我有代码:
loader = PyPDFLoader(“https://arxiv.org/pdf/2303.08774.pdf”)
data = loader.load()
docs = text_splitter1.split_documents(data)
vector_search_index = “vector_index”
vector_search = MongoDBAtlasVectorSearch.from_documents(
documents=docs,
embedding=OpenAIEmbeddings(disallowed_special=()),
collection=atlas_collection,
index_name=vector_search_index,
)
query = "What were the compute requirements for training GPT 4"
results = vector_search1.similarity_search(query)
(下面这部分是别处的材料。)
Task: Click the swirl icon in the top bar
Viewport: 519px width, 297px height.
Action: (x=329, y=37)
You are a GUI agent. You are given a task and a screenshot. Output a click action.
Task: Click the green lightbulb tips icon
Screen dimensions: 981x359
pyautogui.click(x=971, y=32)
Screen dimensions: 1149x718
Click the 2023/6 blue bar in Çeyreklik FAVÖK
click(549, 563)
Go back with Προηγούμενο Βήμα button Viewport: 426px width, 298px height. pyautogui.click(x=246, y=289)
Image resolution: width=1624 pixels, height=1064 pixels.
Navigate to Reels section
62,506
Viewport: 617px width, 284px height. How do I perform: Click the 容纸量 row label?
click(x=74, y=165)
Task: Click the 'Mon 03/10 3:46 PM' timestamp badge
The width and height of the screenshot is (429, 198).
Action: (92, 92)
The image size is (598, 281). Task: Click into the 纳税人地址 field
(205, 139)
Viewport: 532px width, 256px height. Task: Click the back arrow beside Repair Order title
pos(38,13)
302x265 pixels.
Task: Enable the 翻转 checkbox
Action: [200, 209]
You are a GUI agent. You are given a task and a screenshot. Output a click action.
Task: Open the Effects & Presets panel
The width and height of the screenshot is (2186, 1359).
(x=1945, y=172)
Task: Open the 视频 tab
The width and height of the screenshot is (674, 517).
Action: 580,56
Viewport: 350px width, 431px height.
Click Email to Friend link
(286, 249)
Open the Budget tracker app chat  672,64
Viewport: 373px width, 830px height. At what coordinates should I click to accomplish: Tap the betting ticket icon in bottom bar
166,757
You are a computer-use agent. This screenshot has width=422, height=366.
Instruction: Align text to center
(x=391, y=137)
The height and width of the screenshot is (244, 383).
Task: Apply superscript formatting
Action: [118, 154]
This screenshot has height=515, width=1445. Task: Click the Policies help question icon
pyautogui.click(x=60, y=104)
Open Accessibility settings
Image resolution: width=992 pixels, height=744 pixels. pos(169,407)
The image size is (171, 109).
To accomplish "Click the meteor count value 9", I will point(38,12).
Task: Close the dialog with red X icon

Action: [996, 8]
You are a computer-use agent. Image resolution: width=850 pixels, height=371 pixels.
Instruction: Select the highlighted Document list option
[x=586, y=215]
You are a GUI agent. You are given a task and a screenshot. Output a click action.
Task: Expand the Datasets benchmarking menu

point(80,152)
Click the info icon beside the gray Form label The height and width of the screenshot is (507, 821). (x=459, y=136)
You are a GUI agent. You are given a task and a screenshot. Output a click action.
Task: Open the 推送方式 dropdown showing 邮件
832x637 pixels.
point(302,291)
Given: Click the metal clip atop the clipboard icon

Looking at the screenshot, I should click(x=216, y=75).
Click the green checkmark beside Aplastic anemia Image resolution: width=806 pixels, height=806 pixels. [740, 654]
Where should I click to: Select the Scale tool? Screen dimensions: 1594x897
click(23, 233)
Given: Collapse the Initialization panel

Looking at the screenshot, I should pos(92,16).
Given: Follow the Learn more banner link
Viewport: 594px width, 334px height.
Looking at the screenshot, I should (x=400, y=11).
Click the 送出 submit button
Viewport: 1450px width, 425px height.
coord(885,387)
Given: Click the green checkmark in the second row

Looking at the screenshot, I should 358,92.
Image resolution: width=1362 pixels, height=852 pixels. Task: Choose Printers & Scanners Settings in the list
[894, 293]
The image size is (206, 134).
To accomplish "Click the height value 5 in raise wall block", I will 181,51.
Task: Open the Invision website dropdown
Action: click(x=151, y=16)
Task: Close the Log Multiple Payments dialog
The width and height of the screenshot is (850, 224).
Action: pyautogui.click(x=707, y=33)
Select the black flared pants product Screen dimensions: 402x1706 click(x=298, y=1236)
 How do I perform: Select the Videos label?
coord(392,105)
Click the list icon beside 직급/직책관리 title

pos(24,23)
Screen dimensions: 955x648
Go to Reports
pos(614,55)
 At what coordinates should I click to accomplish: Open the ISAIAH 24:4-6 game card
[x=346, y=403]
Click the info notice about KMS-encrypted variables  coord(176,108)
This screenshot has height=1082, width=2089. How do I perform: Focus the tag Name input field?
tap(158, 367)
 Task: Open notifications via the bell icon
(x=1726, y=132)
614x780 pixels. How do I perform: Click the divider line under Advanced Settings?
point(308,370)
print("result: ", results)
在结果中我每次都只有空数组。我不明白我做错了什么。这是 langchain 文档上的 link 以及示例。信息正常保存在数据库中,但我无法在该集合中搜索信息。
所以我可以使用以下代码让它在 MongoDB 中工作:
text_splitter = RecursiveCharacterTextSplitter(chunk_size=1000, chunk_overlap=150)
loader = PyPDFLoader("https://arxiv.org/pdf/2303.08774.pdf")
data = loader.load()
docs = text_splitter.split_documents(data)
DB_NAME = "langchain_db"
COLLECTION_NAME = "atlas_collection"
ATLAS_VECTOR_SEARCH_INDEX_NAME = "vector_index"
MONGODB_ATLAS_CLUSTER_URI = uri = os.environ.get("MONGO_DB_ENDPOINT")
client = MongoClient(MONGODB_ATLAS_CLUSTER_URI)
MONGODB_COLLECTION = client[DB_NAME][COLLECTION_NAME]
vector_search = MongoDBAtlasVectorSearch.from_documents(
documents=docs,
embedding=OpenAIEmbeddings(disallowed_special=()),
collection=MONGODB_COLLECTION,
index_name=ATLAS_VECTOR_SEARCH_INDEX_NAME,
)
query = "What were the compute requirements for training GPT 4"
results = vector_search.similarity_search(query)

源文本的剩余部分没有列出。